When you powerfully, passionately, and precisely communicate your identity to your prospects so that they know exactly what they can expect when doing business with you. They know what you stand for, who you are – and who you are not. They clearly know where you draw a line in the sand. They know what you stand for.
In virtually every business deal, one party is always asking the other – whether implicitly or explicitly – to bear the burden of risk in the transaction.
If your product or service truly lives up to its promise, then you should offer it to an interested prospect at zero risk; no questions asked money back guarantee if they are not satisfied for ANY reason. In fact, you should reverse the risk and offer something like a 110% guarantee – putting the risk back on you.
Marketing consulting is an ideal example of risk reversal. Although many of my clients come to me by referral, they don’t really know if I can help them out in their particular situation. People hesitate to pay me thousands of dollars up front to makeover their marketing if they’ve never worked with me before.
However, since I know my services will exceed their expectations, (I know I can’t go wrong because I practice what I preach and I test all of my marketing.) I offer to link my compensation to their improved results. If they don’t increase their revenue, I don’t get paid.
Now in contrast to my competition – advertising agencies, they demand payment in advance, and I guarantee they will refuse to refund your investment if their $25,000 ad campaign doesn’t net you any new customers.
Who would you rather do business with? Someone who ties their compensation to your improved results, or someone who will do their best, but if it doesn’t work… oh well… you can pay them to try again…
Even with compelling ads, people just don’t trust what companies say about themselves. “Independent” endorsements or review are the recent trend, but many are still skeptical since they still don’t know how unbiased these review or endorsements really are.

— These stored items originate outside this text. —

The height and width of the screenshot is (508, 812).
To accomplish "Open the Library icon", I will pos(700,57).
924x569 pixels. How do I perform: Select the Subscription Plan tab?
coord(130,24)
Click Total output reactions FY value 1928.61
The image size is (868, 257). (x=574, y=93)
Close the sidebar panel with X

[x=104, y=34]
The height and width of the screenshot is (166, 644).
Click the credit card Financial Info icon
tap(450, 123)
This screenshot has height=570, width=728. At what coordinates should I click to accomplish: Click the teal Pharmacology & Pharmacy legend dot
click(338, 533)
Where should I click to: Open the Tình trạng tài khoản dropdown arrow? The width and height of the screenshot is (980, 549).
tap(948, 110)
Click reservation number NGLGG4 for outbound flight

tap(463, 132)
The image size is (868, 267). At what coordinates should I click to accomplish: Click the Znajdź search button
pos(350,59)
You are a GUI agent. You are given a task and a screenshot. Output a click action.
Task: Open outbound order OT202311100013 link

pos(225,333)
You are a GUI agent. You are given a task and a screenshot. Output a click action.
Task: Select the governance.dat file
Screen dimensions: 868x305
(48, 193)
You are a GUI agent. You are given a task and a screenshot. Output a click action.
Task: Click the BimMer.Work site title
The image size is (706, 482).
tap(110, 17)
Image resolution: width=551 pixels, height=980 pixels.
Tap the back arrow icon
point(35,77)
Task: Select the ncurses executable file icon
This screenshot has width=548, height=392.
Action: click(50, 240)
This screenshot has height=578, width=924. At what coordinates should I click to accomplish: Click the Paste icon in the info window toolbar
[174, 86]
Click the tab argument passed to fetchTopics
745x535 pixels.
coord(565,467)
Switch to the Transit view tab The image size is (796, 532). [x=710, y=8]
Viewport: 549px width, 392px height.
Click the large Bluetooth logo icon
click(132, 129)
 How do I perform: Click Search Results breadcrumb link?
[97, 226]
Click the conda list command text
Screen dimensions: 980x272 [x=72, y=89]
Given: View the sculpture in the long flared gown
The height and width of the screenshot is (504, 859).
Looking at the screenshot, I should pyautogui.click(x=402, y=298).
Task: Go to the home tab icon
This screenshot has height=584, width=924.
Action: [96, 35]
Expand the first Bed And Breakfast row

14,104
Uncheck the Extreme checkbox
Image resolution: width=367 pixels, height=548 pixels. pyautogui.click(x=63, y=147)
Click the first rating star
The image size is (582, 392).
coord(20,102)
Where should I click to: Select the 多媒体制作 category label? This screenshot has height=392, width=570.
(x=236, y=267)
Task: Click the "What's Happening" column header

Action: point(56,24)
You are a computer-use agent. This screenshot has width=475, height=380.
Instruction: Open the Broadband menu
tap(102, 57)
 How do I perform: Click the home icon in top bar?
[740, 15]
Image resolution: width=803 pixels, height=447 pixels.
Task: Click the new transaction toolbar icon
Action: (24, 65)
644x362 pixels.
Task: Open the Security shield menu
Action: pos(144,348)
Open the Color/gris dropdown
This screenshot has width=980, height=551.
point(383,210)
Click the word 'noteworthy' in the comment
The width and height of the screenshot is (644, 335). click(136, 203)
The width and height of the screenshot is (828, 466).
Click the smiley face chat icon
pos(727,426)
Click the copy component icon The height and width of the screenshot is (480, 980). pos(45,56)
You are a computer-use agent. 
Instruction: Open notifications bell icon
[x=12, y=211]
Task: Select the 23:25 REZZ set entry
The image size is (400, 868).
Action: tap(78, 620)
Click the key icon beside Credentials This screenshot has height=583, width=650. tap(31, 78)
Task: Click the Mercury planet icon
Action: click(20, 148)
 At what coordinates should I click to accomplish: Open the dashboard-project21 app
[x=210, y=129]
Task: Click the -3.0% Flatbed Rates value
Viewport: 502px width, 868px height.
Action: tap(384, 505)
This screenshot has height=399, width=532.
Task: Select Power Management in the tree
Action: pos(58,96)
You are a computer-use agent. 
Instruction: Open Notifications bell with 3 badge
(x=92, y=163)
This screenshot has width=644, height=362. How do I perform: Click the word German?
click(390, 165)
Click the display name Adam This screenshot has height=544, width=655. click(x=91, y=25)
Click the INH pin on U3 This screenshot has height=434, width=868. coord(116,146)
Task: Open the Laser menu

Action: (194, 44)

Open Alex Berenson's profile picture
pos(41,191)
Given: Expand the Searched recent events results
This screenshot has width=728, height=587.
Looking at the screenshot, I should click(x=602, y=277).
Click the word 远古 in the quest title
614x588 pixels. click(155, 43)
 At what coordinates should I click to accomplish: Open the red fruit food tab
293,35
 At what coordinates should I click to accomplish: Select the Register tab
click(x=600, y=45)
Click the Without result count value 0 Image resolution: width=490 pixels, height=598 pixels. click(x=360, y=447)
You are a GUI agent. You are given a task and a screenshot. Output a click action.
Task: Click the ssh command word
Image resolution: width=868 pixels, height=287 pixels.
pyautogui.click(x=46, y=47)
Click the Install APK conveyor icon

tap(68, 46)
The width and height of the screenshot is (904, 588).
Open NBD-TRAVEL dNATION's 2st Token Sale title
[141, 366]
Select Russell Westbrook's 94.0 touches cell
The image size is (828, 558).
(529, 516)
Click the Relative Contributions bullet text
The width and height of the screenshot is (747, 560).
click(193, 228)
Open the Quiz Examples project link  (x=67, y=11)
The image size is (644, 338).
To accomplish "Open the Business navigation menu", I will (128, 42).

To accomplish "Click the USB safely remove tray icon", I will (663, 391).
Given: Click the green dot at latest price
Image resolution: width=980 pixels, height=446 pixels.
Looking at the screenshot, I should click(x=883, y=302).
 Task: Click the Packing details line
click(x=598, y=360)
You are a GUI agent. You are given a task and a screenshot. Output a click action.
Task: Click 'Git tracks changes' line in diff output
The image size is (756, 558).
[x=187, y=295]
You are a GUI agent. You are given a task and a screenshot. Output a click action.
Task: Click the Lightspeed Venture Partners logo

However, people tend to trust editorial, informational, or news stories. Content that aims to educate the consumer about a product or services tend to be more readily accepted by interested parties. Therefore, create compelling educational content that informs prospects on what are the important and relevant issues at stake when it comes to buying whatever it is you have to sell. The more quality information you can provide your target customers without any sales language whatsoever, the more they will come to trust you as the source from which all knowledge flows regarding your area of expertise.
Some of the most successful ads of all time read just like an editorial article. Often they describe some incredible invention that performs so well – that is was banned from use in certain circles. However, if you read enough, varied and wide, you’ll see these articles being published time after time in a variety of mediums – because they work.
If you’re sending email follow-ups to your list of prospects, try making your pitch look more like a personal letter to the recipient and your conversion rate will skyrocket as much as 10-fold. Now that’s what I call leverage.
Calls to Action or Trial Closes
Just like an expert salesperson always presents their prospect with trial closes to see if they are ready to buy, your advertisements must contain multiple calls to action. After all, the purpose of your ad is to sell something. Don’t leave it up to your prospects to think that they should call, reply to your email, or go online and buy, “No,” tell them specifically what you want them to do… Give you their email address in exchange for a special report, video, CD or DVD, free download, etc. Call your office and ask for Tim, go to your website and order your product now, etc.